Encrypted Removable Storage

From Wiki³
Revision as of 00:04, 21 July 2019 by Kyau (talk | contribs) (→‎Keyfile)
(diff) ← Older revision | Latest revision (diff) | Newer revision → (diff)

Use an SD Card or USB flash drive in order to bolster your disk space is never a bad idea. It can be a great place to storage things that you need between machines (files too big for constant transfer over the network) or for just general storage. This will take you through adding one with LUKS and ext4 in order to hopefully keep your data safe and free from corruption.
First re-partition the drive, for all of the examples in this tutorial I will be using an SD Card. If I refer to something as SD Card just think of this as the drive you are using. You will also need to locate the proper device node for the drive you are using, mine just so happens to be /dev/mmcblk0. You can find the device node with lsblk.

Icon Partitioning

It might be necessary to install the proper package for GPT disk management.

# pikaur -S gptfdisk

Begin by partitioning the disk, for simplicity I will do a single partition scheme.

Wipe the current partition table and create a new GPT partition table with protected MBR.

# sudo sgdisk -Z -o /dev/mmcblk0

Create the necessary partition and give it a label.

# sudo sgdisk -n 1:0:-0 -t 1:8300 -c 1:"SD Card" /dev/mmcblk0


Setup LUKS on the SD Card; confirm to erase by typing YES (take note of the caps) and then set a password.

# sudo cryptsetup --type luks2 -q -I hmac-sha512 -c aes-xts-plain64 -l 512 -h sha512 --pbkdf argon2i --pbkdf-force-iterations 4 --pbkdf-memory 1048576 --pbkdf-parallel 1 --label sdcard --subsystem "" --use-random luksFormat /dev/mmcblk0p1
IconWARNING: DO NOT forget the password to the partition or all of the data inside will be irretrievable!

Decrypt the LUKS partition, giving it a name. For the tutorial I will use sdcard.

# sudo cryptsetup luksOpen --type luks2 /dev/mmcblk0p1 sdcard

Icon Formatting

For the filesystem I will be using F2FS (Flash-Friendly File System). F2FS, originally developed by Samsung, is a file system intended for NAND-based flash memory equipped with Flash Transition Layer. However if you would like to use ext4 instead that option is available.

Icon F2FS

First make sure f2fs-tools is installed.

# pikaur -S f2fs-tools

Then format the decrypted LUKS container.

# sudo mkfs.f2fs /dev/mapper/sdcard

Icon ext4

First format the decrypted LUKS container.

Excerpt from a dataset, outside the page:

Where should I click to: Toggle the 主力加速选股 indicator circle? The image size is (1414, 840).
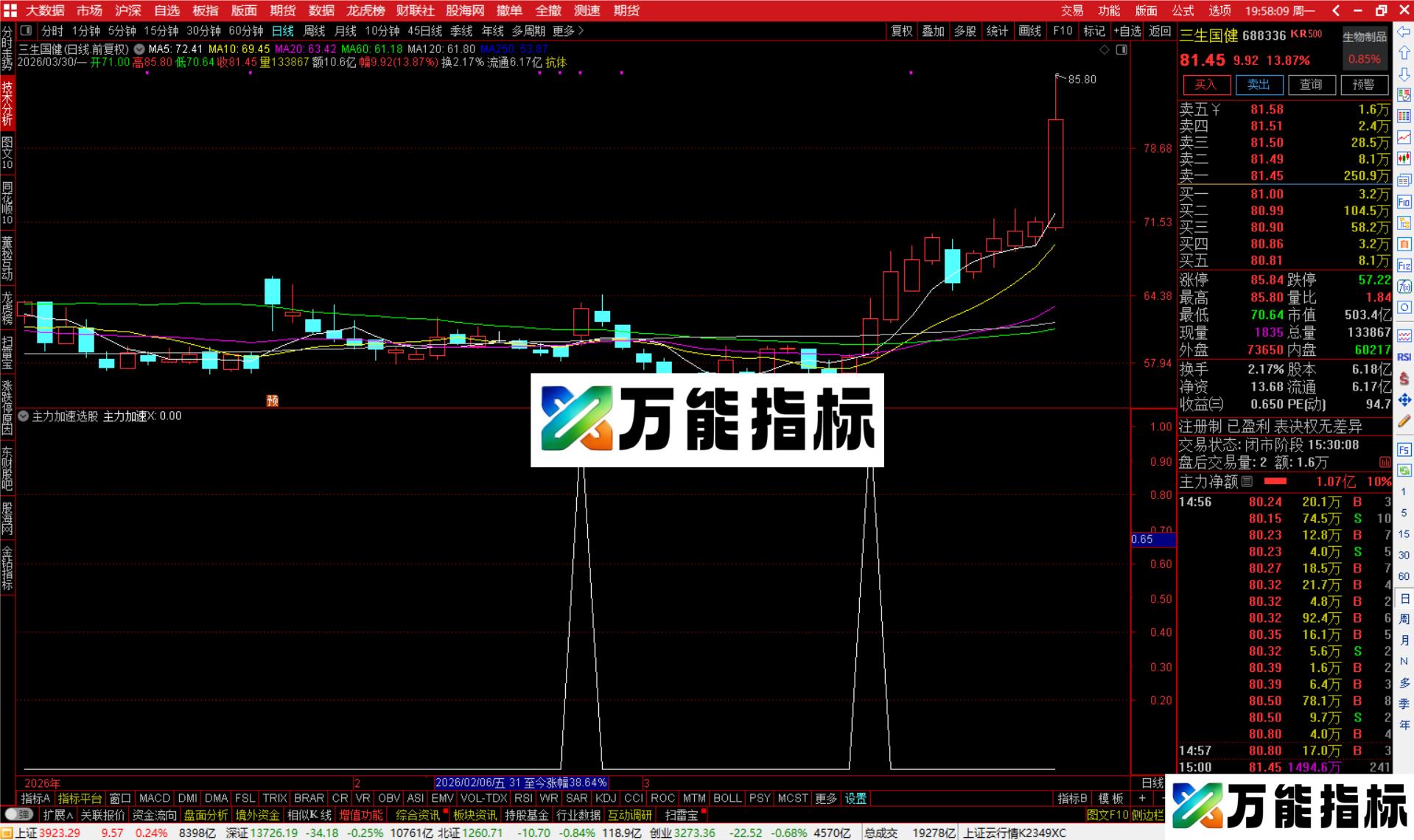click(23, 416)
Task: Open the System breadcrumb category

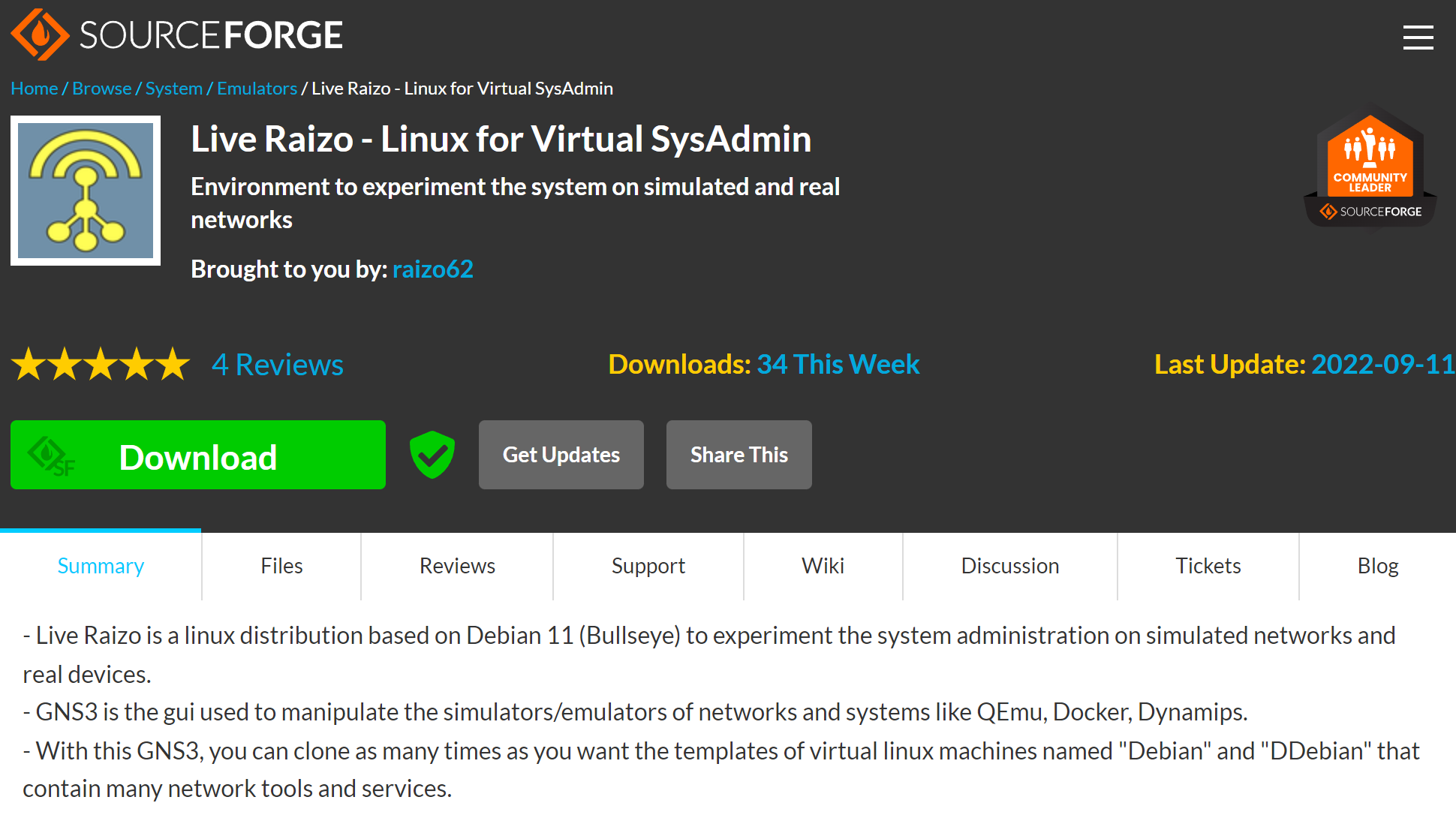Action: point(173,89)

# sudo mkfs.ext4 /dev/mapper/sdcard

Tune the filesystem to remove the journal and put it into writeback mode.

# sudo tune2fs -o journal_data_writeback /dev/mapper/sdcard
# sudo tune2fs -O ^has_journal /dev/mapper/sdcard
# sudo e2fsck -f /dev/mapper/sdcard

Icon Keyfile

If you are already using LUKS for full system encryption you can store a keyfile on your encrypted system to auto-unlock your removable media.

Create a keyfile for the SD Card in the root folder and set the proper permissions.

# sudo dd if=/dev/urandom of=/root/keyfile bs=1024 count=4
# sudo chmod 0400 /root/sdcard.keyfile

Then add the keyfile to the LUKS partition.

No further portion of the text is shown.